• Bravo Godoy Perroni Advocacia

O Administrador Provisório e o Inventariante

Atualizado: Abr 27

Por Mariana Bravo, Felipe Godoy e José Eduardo Perroni

O Direito das Sucessões regulamenta a terminalidade jurídica da personalidade, a transferência dos direitos e obrigações e possui princípios, nomenclaturas e sujeitos próprios. 


Uma das figuras jurídicas criada pela lei se chama Espólio, definido como o conjunto de bens, direitos e obrigações contraídos em vida por uma pessoa e transmissíveis por ocasião do evento morte. 


O processo de inventário tem como objetivo, portanto, o desmembramento do espólio através da liquidação de todas as pendências deixadas pelo falecido e a distribuição da herança entre os herdeiros/legatários. Nesse ínterim, os direitos e obrigações contraídos pelo de cujus passam a ser em nome do espólio (exemplo: Declaração de Imposto de Renda, ações judiciais, contratos), representado legalmente por uma pessoa física. 


O representante legal, chamado de inventariante, é definido pelo juiz ou consensualmente pelos herdeiros, em caso de adoção da via consensual, cuja nomeação terá eficácia após a assinatura/expedição do respectivo Termo/certidão de Inventariança. Durante o lapso temporal compreendido entre a abertura do inventário e a assinatura/expedição do aludido termo/certidão, o administrador provisório será o responsável pela gestão patrimonial.

Até o compromisso do inventariante, a administração da herança caberá:

I - ao cônjuge ou companheiro, se com o outro convivia ao tempo da abertura da sucessão;

II - ao herdeiro que estiver na posse e administração dos bens, e, se houver mais de um nessas condições, ao mais velho;

III - ao testamenteiro;

IV - a pessoa de confiança do juiz, na falta ou escusa das indicadas nos incisos antecedentes, ou quando tiverem de ser afastadas por motivo grave levado ao conhecimento do juiz.

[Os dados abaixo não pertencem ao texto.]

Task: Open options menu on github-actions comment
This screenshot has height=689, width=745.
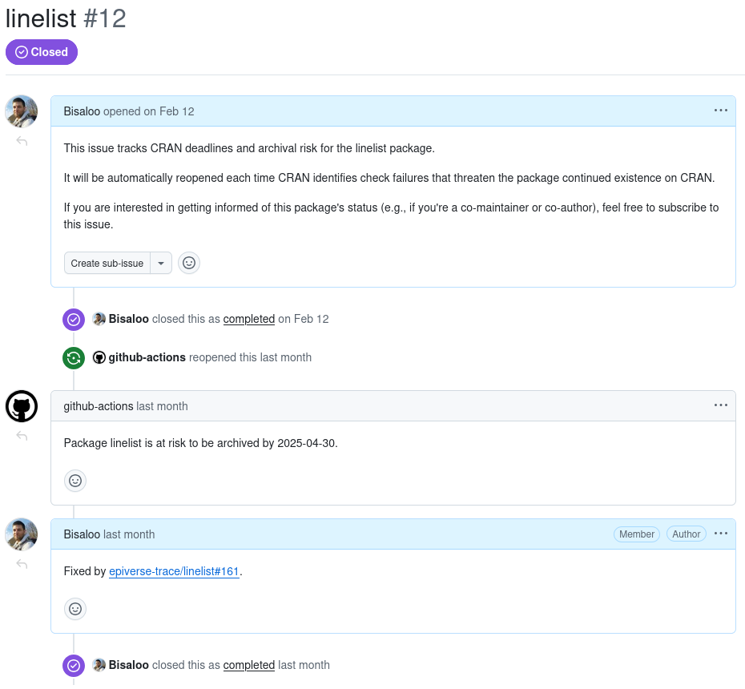Action: pyautogui.click(x=721, y=405)
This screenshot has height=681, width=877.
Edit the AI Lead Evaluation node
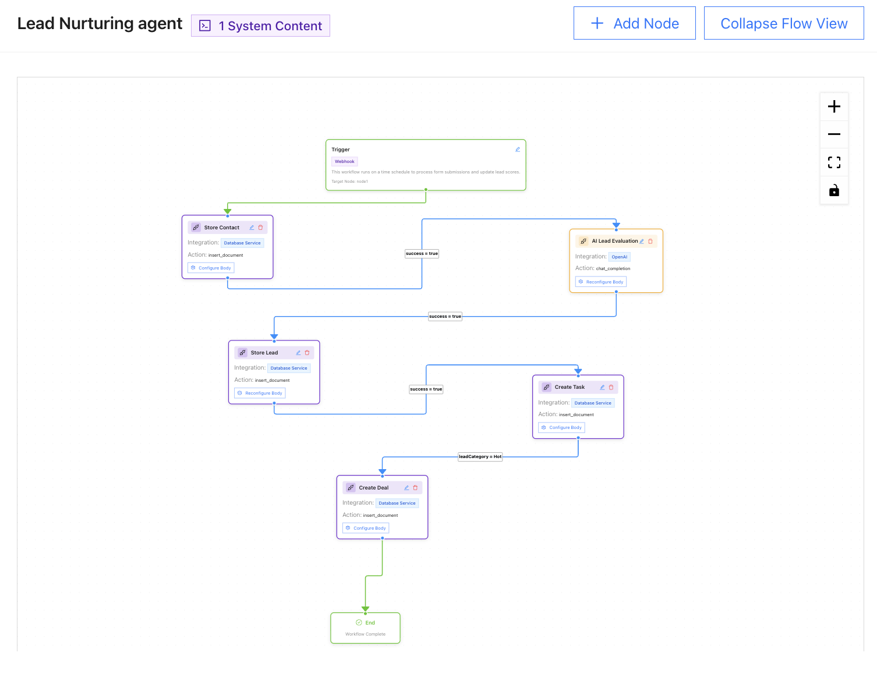coord(642,241)
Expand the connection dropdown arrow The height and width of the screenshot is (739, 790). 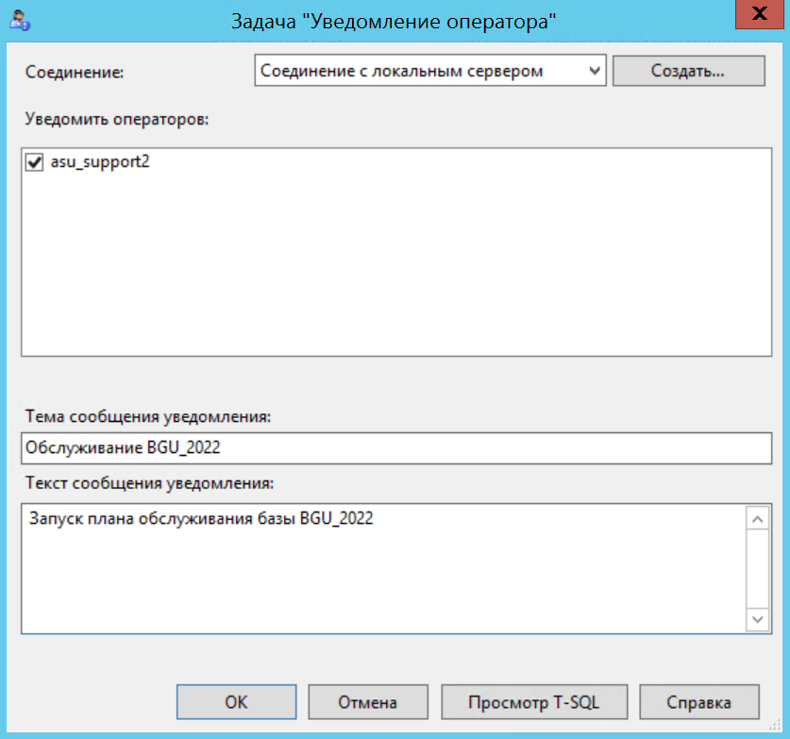tap(594, 71)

Podem ser nomeados ao cargo de inventariante:

I - o cônjuge ou companheiro sobrevivente, desde que estivesse convivendo com o outro ao tempo da morte deste; II - o herdeiro que se achar na posse e na administração do espólio, se não houver cônjuge ou companheiro sobrevivente ou se estes não puderem ser nomeados; III - qualquer herdeiro, quando nenhum deles estiver na posse e na administração do espólio; IV - o herdeiro menor, por seu representante legal; V - o testamenteiro, se lhe tiver sido confiada a administração do espólio ou se toda a herança estiver distribuída em legados; VI - o cessionário do herdeiro ou do legatário; VII - o inventariante judicial, se houver; VIII - pessoa estranha idônea, quando não houver inventariante judicial.


Caberá ao representante:

I - representar o espólio ativa e passivamente, em juízo ou fora dele, observando-se, quanto ao dativo, o disposto no art. 75, § 1º ;

II - administrar o espólio, velando-lhe os bens com a mesma diligência que teria se seus fossem;

III - prestar as primeiras e as últimas declarações pessoalmente ou por procurador com poderes especiais;

IV - exibir em cartório, a qualquer tempo, para exame das partes, os documentos relativos ao espólio;

V - juntar aos autos certidão do testamento, se houver;

VI - trazer à colação os bens recebidos pelo herdeiro ausente, renunciante ou excluído;

VII - prestar contas de sua gestão ao deixar o cargo ou sempre que o juiz lhe determinar;

VIII - requerer a declaração de insolvência.


E, ainda, incumbe ao representante, ouvidos os interessados e com autorização do juiz:

I - alienar bens de qualquer espécie;

II - transigir em juízo ou fora dele;

III - pagar dívidas do espólio;

IV - fazer as despesas necessárias para a conservação e o melhoramento dos bens do espólio.



Em suma, a transmissão patrimonial é apenas o fim do processo de inventário. O evento morte desencadeia inicialmente uma forçosa substituição da figura do de cujus pelo espólio, que, por sua vez, clama por ser representado por uma pessoa física, obrigando um sujeito a tomar a administração de diversas obrigações e direitos do então falecido. 


Na visão do indivíduo, a morte significará que, em algum momento, outras pessoas terão pleno acesso/gerência a sua vida privada, em especial aos aspectos financeiros. Na visão dos familiares, em algum momento, alguém deverá estar apto o suficiente para assumir a administração patrimonial da vida de quem se foi.


Assim sendo, o planejamento da sucessão e o diálogo entre os familiares são as melhores ferramentas de prevenção de litígios acerca da administração patrimonial em destaque.